Film Anda rata-rata bercerita tentang anak muda. Dalam Tiga Hari Untuk Selamanya, sepertinya ada pergulatan antara anak muda dengan nilai-nilai keagamaan. Seperti apa Anda melihat pergulatan anak muda dengan nilai-nilai agama?

Saya kira, pasti sangat beragam. Suatu kali, dalam sebuah bioskop, saya menemui dua anak pesantren daerah Ciganjur yang datang untuk menonton film saya, Tiga Hari Untuk Selamanya.

Mereka langsung saya temui dan kasih nomor HP. Saya minta mereka berkirim SMS setelah nonton film tersebut. Saya ingin tahu komentarnya karena mereka tumbuh dalam lingkungan yang berbeda dengan saya. Tapi, mengapa anak muda penting dalam film saya? Karena anak muda di Indonesia ini hidup dalam lingkungan yang penuh paradoks. Kita tidak akan diakui sebagai orang dewasa, sampai kita betul-betul telah menikah. Dewasa itu, konteksnya selalu menikah dan keluar rumah. Padahal di usia 19-21 tahun, kita sudah banyak menyerap pengalaman dari dunia luar. Tapi orangtua biasanya belum bisa memahami itu. Mereka masih sering memaksa anaknya salat, bahkan di usia segitu. Itulah yang juga saya alami sendiri.

Dan menurut saya, anak-anak muda seperti Yusuf dan Ambar (tokoh utama film Tiga Hari Untuk Selamanya) ini ada di sekitar kita. Dan kadang-kadang—seperti yang saya alami sendiri—agama atau iman tetap bisa menyelamatkan kita. Biar sebandel apapun, kadang anak-anak muda masih menganggap salat Jumat seminggu sekali itu tetap penting untuk mengembalikan perasaan keagamaan mereka.

Apakah kesadaran keagamaan tidak justru menghukumi tingkah laku mereka?

Mungkin itulah salah satu fungsi agama yang bagi saya juga menarik. Karena itu, buat saya agama tetap penting untuk menjaga perasaan kita supaya tetap pada batas tertentu. Kadang lucu juga. Agama itu kadang mengingatkan kita pada ibu kita. Jadi, menahan sesuatu itu kadang mengingatkan kita akan wajah ibu. Kadang banyak yang merasa aneh, kenapa orang Islam seperti Ambar kok masuk tempat peziarahan Katolik?! Tapi agama memang seperti itu. Ada saat-saat tertentu tatkala pada kesempatan masuk ke gereja, kita justru dapat merasakan aura spiritualitas. Aura spiritual itu kadang bisa muncul dari sebuah tempat tertentu.

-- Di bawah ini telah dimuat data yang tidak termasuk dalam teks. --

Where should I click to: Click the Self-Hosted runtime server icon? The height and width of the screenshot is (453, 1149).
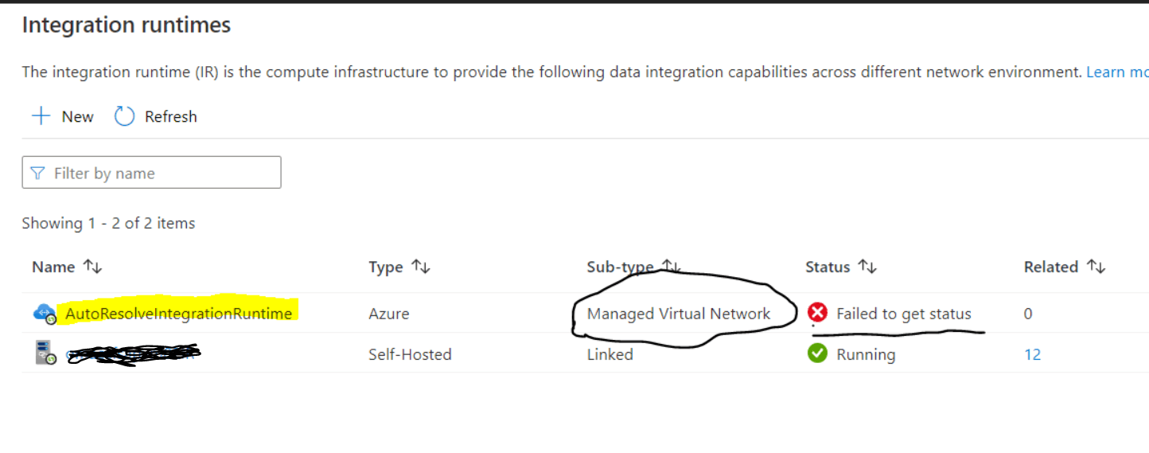45,353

Tentu saja ini sangat pribadi. Tapi keluarga saya bisa membawa saya ke arah pemahaman seperti itu.

Anda sempat merasakan pengalaman keagamaan yang konservatif. Adakah momen tertentu yang membuka diri Anda terhadap keragaman agama?

Kerja saya sangat memberikan ruang untuk itu. Membuat film memberikan pengalaman kepada kita untuk masuk ke dalam banyak persoalan. Saya pernah ikut proses pembuatan film Sepanjang Bulan Ramadan di Indonesia. Di situ kita memfilmkan sekelompok masyarakat di Klaten, yang tiap masuk bulan Ramadan membuat perkumpulan yang membawa persembahan untuk dibagi-bagi. Saya pikir, perasaan seperti itu memberi arti penting bagi agama. Saya selalu kagum pada ruang. Jadi ketika masuk ke ruang tertentu, seperti masjid, perasaan saya tiba-tiba mengatakan ada sesuatu yang bisa lepas. Tapi sulit mengingat peristiwa khusus kenapa saya merasa agama ini—biar bagaimanapun—tetap bisa menyelamatkan saya. Pada saat-saat tertentu, misalnya ketika punya problem berat, saya bisa merasakan sesuatu yang berbeda kalau masuk masjid. Memang masih ada banyak hal yang harus dikoreksi dari sikap keagamaan saya. Tapi menurut saya, fungsi rumah Allah masih bisa saya temukan.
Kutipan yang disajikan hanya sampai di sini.